168 of 169 people found the following review helpful:
5.0 out of 5 stars
Jack's many lives converge in this book., December 22, 2000
There are usually two types of Kerouac readers. There are the "On the Roaders", as I call them. The ones that enjoy his style, his way of placing his friends' lives into the context of their own troubles, their loneliness their love-- all the while with a literary pace likened to a old pickup speeding across the straightaways of the vacant Montana backroads. And then there are the others, who like the former, enjoy the style-- but they also look for the sadness in Kerouac's writing. His ability to deconstruct people with one look (in Desolation Angels he watches a waitress in a bar and tells her entire life story in snapshot events that underlie the sad look in her eyes), to find the hidden sentiments in people's actions-- whether he's right or wrong we really don't care.
Desolation Angels is the book for the second group of people. It is tortuous at times-- like his solitude atop the mountain staring Hozomeen in the face every morning which reveals Kerouac's own struggle to deal with himself and his past. But I believe among all of his novels it is the most rewarding. The book takes us to all of his major haunts- London, New York, San Fran, Paris, the Mediterranean- with many of his closest friends - Neal, Allen, Williams S. Burroughs, Joyce. There's even a small part where Kerouac is face to face with Salvador Dali.

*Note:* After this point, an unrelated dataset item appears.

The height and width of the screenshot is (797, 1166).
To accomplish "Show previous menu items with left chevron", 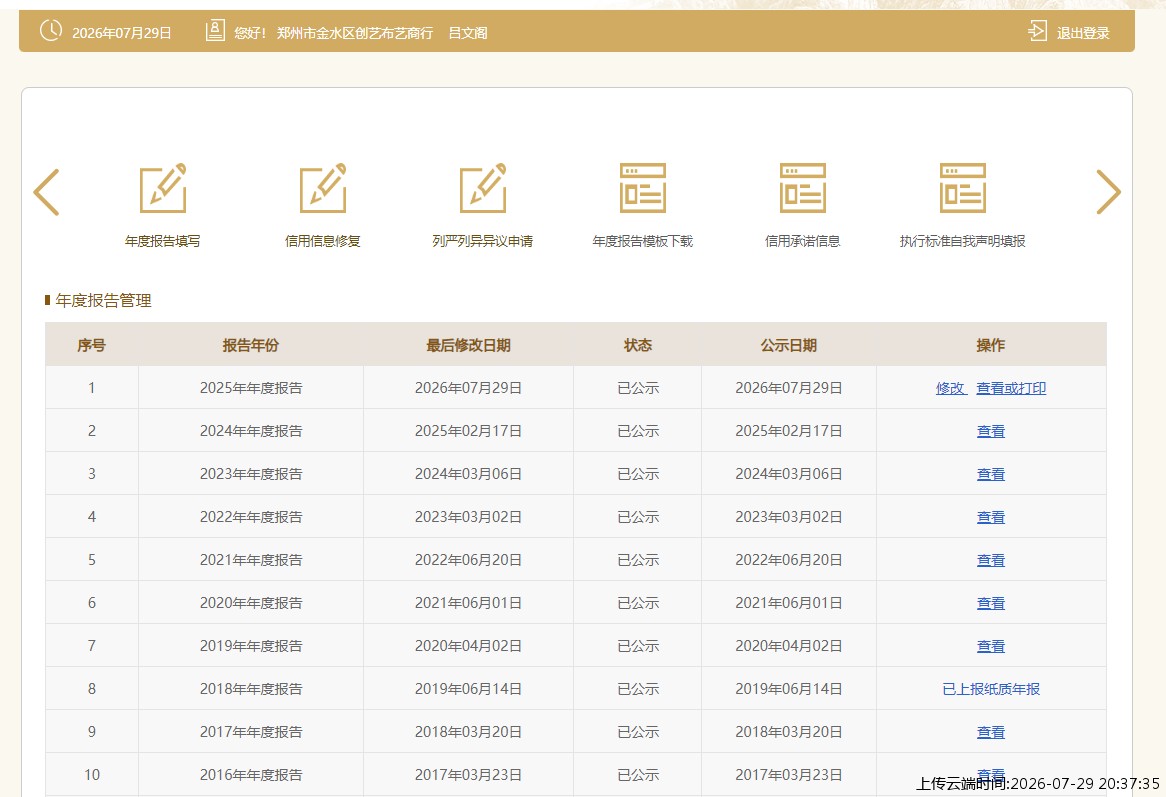I will point(46,193).
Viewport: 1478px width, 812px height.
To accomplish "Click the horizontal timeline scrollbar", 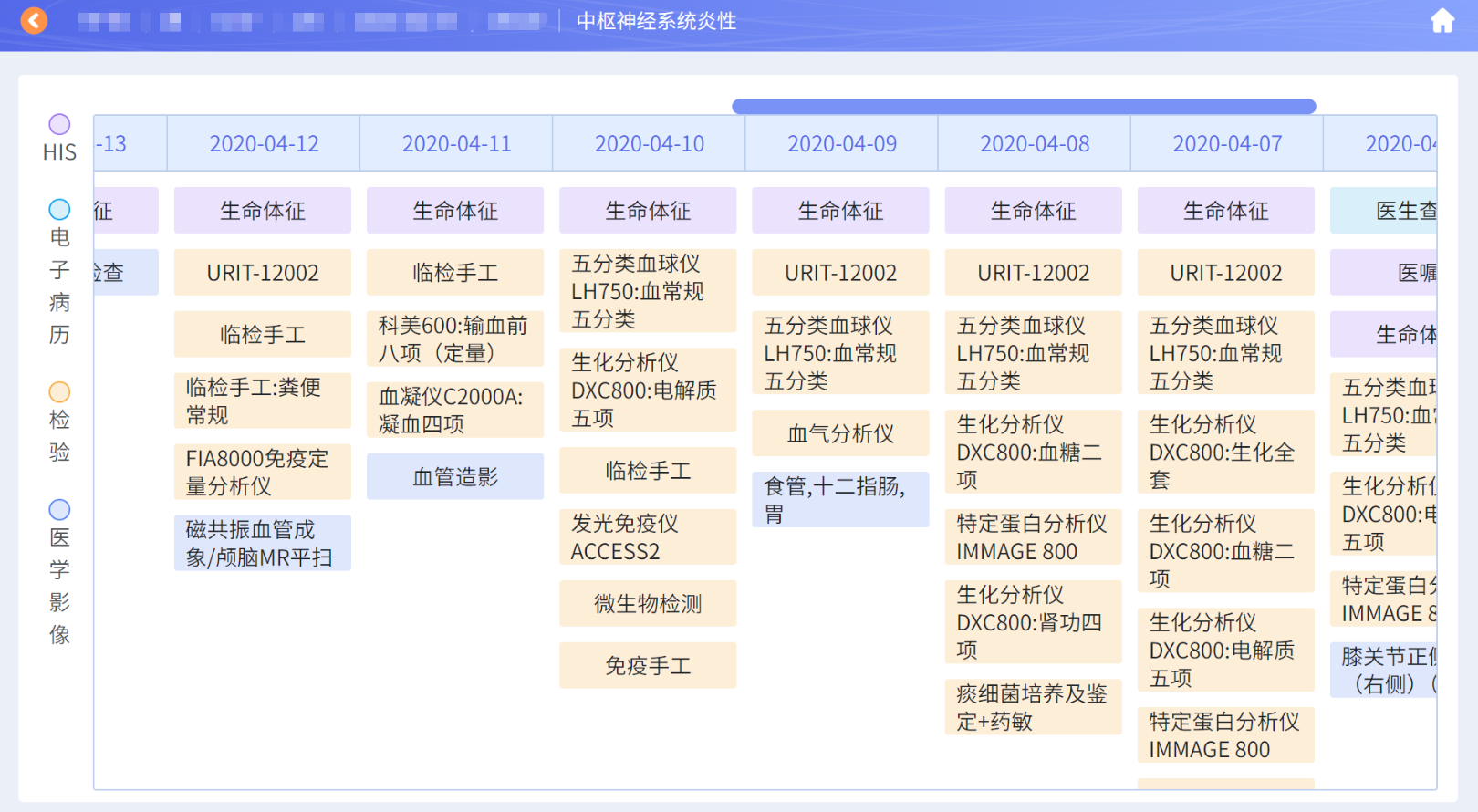I will pyautogui.click(x=1023, y=107).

If you are looking for Kerouac-the-humanist at his best- this is the novel for you. Where the novel lacks in adventure (On the Road) and joyous affirmation (Dharma Bums) it makes up in sheer descriptive character study and sad observation, of a man trying to grapple with what he sees as the emptiness of all things, and the reality of his own personal struggles with life, love, and death.
Help other customers find the most helpful reviews
Was this review helpful to you? Yes
No
29 of 30 people found the following review helpful:
5.0 out of 5 stars
ON THE ROAD...with Mom, August 15, 2005
This book may come as a real shock to those whom have a preconcieved notion about what the "Beats" were all about, and it may also be a shock for those more familiar with the jubilant ecstatic life affirmations of On The Road or even The Dharma Bums.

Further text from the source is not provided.